Page text:
Beside the technical aspects that others already mentioned, I think there is also a social aspect. PHP vs Node is like the old Apple ads "I'm a Mac vs I'm a PC" where Node is Mac, it is modern and the future, the person is dressed as slacker and taking it cool. PHP is PC, old school with a blazer and pens in his shirt pocket, your class mate who came to school with an attaché case. It is in-group vs out-group.

If you are going to target something, you pick what you think is going to get the most effect, thus you pick the in-group, not the out-group.

PHP is in-group in one area and that is Wordpress, and of course it also constantly targeted.


I'm skeptical of this. People used to say that Windows viruses were much more common than Mac viruses because there were so many more PC users, the market share just made Windows a more attractive target. If this[1] is to be believed, in spite of its outsized footprint in recent supply chain hacks, Nodejs is still really only backing 1/20th the number of sites as PHP, and 1/7th as many as ASP.

https://www.similartech.com/compare/nodejs-vs-php


yeah but those PHP websites are mostly legacy stuff that would completely break if automatically updated to the latest version of any package

whereas node.js is clearly dominant for new websites, and we all use hundreds/thousands of new packages every month without even giving it a second thought


Is it clearly dominant? I work with both, and for original/personal stuff I'd rather work in Nodejs as a coder (especially if I'm also building the front end)... but I'm still happier as an admin running reliable old Apache/FPM stacks at scale, and that's where the majority of my jobs are. Granted I mostly code in a "boring" non-tech, retail industry these days, but PHP is almost all I deal with in corporate jobs. And supply chain attacks are just not a thing.

One reason I asked this question is that I've never built a commercial Nodejs project from the ground up, just my own side projects which aren't particularly sensitive targets... but I'm trying to choose between Nodejs and PHP for a new client's business app which is somewhat sensitive. I'd be a lot more excited to write it in Nodejs, but looking down the road at having to maintain it securely for years I'm not sure. The Nodejs environment and keeping on top of dependencies feels risky right now in a way that's inclining me to use the old familiar PHP.

It just struck me as I wrote this that there's a lot I do in PHP that's just part of the language or default plugins, where almost every one of those things requires choosing NPM packages in Nodejs. Even simple stuff like talking to a database or managing sessions or setting up sockets. And the NPM packages get deprecated and renamed, sometimes there are two with very similar names by different authors and it's easy to miss a dash or something. Maybe I'm answering my own question here..


I don't think stuff life talking to a database is actually the problem in Node.js, I think you can trust mongo/mysql packages in NPM just as much as in PHP if you choose the right versions parameters in your package.json.

The packages/package manager are not the problem, it's more about the bad habits that you start to get when coding with Node/NPM, basically for every function you write, 9 times out of 10 you can just import a package after 1 import and a command, and so you start to have 200 potential liabilities because you became too lazy to code because it's really easy.

But if you stay at least a bit vigilant it's just as safe to use Node.js(or even safer).

I think it's really mostly about bad habits rather than the lack of functionality in the language.


Node js has ridiculously large dependancy trees. There is is this joke that a hello world program in NodeJS is only complete when it has 200 dependancies. If one of those many npm modules has a backdoor/vulnerability then you are screwed which is not the case for other languages.


There's more stuff worth breaking today in JS than there was twenty years ago in PHP, and more people that know how to do it.

Data provided:
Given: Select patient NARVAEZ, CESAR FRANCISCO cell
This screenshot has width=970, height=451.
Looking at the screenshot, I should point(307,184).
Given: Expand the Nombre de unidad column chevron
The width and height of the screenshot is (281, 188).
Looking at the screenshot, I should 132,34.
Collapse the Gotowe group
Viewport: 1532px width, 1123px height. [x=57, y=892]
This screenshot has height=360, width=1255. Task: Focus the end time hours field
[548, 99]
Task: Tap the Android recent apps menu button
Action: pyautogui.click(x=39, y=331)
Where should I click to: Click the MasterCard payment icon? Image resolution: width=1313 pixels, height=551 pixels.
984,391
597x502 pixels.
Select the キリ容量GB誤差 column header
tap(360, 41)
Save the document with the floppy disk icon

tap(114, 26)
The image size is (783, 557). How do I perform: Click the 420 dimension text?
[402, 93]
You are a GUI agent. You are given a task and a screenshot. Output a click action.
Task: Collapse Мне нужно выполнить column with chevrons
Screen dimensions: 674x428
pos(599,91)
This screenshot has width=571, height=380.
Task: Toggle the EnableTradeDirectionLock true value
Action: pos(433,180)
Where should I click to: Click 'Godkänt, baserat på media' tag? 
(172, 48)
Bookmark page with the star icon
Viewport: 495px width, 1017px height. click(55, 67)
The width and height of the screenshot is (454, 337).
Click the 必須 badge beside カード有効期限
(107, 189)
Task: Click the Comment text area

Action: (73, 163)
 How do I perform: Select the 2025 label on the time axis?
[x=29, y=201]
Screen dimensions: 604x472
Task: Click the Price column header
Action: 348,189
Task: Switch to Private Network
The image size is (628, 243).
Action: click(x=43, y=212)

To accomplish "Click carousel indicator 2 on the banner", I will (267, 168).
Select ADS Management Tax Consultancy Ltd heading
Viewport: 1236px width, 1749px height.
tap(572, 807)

Problem requirements: In the discussion of PHP versus Node.js, what fraction of PHP's number of sites is Node.js said to back?

Reply to the task: 1/20th